◆ Passage shown:
—————
We Need More Diversity in Audiobooks

Let’s talk about anything bookish!

 

If you follow me on Twitter, you would know that I have been talking a bit about diversity in audiobooks – as in getting diverse narrators to read audiobooks, or at least make an effort to pronounce non-English words correctly.

I’m a bit triggered about this because I have been on the other end of being ridiculed for not pronouncing English words correctly. News flash, I did not grow up in America. I immigrated here when I was 21. While my accent is not that thick, I still pronounce some words incorrectly and I always get corrected. But that’s not just it, I get corrected, but others who don’t pronounce words well, do not! Double standard much? Or maybe flat out racism?

This brings me to our current discussion today. Diversity in audiobooks. While romance has done a better job in the last few years to amplify diverse voices, there is still much to be done. But I personally think that representation matters even in our audiobooks! And I think they are failing a bit on that end.

I’ve already encountered a couple of audiobooks by diverse authors where the narrator mispronounces a non-English word. Now, you might think that is a minor detail but if we want diversity, at least find a narrator that can speak the non-English language fluently. Of heck, GOOGLE the freaking pronunciation. While this is not a huge problem for other languages, it is a problem for Filipino/Tagalog words. And let me tell you, it is very, VERY annoying.

Something in Between by Melissa de la Cruz

One book that I found that did an AMAZING job about finding the right narrator for the book, is Something in Between by Melissa de la Cruz. This book is a YA contemporary romance/coming of age #ownvoices book where the main character is a Filipina teen who grew up in America. Do you know what this audiobook publisher do right? They actually picked a Filipino narrator to read the book. And it 100% added to my experience in the story.

This is a quote from my audiobook review for the audio part:

Audiobook (and the Filipino accent)

I was tickled when I listened to the audiobook. In fact, I DID NOT expect the author to use a Filipino accent when Jasmine’s father and mother and Lola Cherry were speaking. I thought she was very believable 90% of the time, which is pretty good IMHO. Of course, there were parts that felt a little odd to my ears.

I was also listening to the audiobook without the use of headphones, so when my mom passed by my room, she stopped and said, “Oh, Pilipino man lagi na!” (Oh, that’s Filipino!) So, kudos to Cassie Simone for her awesome, awesome job.

 

Unfortunately, not all audiobooks are like this. I can’t speak for the other languages since I only speak English, Tagalog, and Bisaya. But these other two examples of #fail in audiobook narration were a huge disappointment to me because they are also from the big 5 publishers.
—————
◆ Listed records:
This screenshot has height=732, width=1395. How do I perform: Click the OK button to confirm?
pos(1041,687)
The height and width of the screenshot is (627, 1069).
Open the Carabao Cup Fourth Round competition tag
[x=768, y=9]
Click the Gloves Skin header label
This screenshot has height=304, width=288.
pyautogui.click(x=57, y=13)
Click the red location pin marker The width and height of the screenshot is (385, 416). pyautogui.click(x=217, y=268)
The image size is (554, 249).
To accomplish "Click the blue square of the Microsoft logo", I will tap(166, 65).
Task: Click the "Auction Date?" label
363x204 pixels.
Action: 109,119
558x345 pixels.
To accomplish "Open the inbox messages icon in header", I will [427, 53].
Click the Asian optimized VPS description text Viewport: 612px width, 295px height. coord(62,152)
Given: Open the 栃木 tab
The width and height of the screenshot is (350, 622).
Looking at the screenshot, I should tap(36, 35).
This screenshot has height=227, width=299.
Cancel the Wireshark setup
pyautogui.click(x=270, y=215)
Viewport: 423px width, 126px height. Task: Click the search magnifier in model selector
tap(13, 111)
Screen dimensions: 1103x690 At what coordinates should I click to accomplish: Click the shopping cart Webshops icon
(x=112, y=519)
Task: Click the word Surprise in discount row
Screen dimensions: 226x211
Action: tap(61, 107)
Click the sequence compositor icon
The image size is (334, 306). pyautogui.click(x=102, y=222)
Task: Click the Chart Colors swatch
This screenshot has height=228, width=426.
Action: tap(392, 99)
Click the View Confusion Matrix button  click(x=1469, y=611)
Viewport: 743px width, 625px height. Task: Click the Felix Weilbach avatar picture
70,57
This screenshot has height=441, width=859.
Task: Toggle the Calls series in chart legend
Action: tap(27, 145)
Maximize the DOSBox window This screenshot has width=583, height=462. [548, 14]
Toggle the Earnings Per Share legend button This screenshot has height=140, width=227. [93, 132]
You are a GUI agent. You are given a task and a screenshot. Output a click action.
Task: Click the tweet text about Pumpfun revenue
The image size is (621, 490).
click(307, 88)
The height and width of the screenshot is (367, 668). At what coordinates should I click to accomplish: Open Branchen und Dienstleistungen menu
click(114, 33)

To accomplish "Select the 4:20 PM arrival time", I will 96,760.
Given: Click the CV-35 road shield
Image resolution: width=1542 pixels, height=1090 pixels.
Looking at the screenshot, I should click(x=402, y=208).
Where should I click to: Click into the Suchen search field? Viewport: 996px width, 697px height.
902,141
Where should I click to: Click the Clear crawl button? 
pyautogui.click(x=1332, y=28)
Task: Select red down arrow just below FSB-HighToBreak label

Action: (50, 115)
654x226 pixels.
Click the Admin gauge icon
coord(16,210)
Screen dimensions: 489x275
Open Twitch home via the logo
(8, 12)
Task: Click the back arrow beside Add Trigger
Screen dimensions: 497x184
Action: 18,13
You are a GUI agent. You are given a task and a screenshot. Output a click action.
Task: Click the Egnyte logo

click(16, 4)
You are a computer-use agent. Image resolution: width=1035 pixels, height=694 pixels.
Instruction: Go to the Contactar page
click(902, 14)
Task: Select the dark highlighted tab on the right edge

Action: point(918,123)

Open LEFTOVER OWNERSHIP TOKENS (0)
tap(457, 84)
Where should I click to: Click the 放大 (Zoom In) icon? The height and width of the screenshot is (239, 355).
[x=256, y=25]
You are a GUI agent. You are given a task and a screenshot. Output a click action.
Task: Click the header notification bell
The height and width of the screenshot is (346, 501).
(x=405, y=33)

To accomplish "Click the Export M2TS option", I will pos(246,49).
—————
◆ Written exercise A: According to the post on diversity in audiobooks, which languages does the writer speak?
◆ Written exercise B: Write the next part of the post on diversity in audiobooks, starting after its final sentence.

◆ Expected answer A: English, Tagalog, and Bisaya.

◆ Expected answer B:
Faker by Sarah Smith

Faker by Sarah Smith is another #ownvoices book where the heroine is half-Filipino. In the book, the main character, Emmie, is watching hew favorite Filipino variety show, Eat Bulaga! And the narrator butchered the whole word and basically said BALUGA! BALUGA! A beluga is a whale. Bulaga in Tagalog means “gotcha” or “surprise.” I was totally turned off by the audiobook after that that I could not concentrate. I finished the ebook instead. The audiobook was published by Penguin Audio and they couldn’t even get a narrator that knew how to pronounce it? Or heck, Google the pronunciation? 😑

You Had Me at Hola by Alexis Daria

My tweet a couple of weeks ago was because of You Had Me at Hola by Alexis Daria. The heroine in this book is half-Filipino, half-Latinx but she doesn’t speak Tagalog. Unfortunately, the narrator pronounced Tagalog wrong! Urgh! One of my book friends also said that there is another word that was mispronounced later in the book, but I did not get far enough. I will be picking up the ebook instead.

Ultimately, I am disappointed that the narrators don’t make the effort to learn how to pronounce non-English words. At least, it’s not clear in the audiobooks that I listened to where they speak Tagalog words. 🤷🏻‍♀️

 

 

Let's Discuss

Do you think I am overreacting?
Do you think audiobook publishers should do better?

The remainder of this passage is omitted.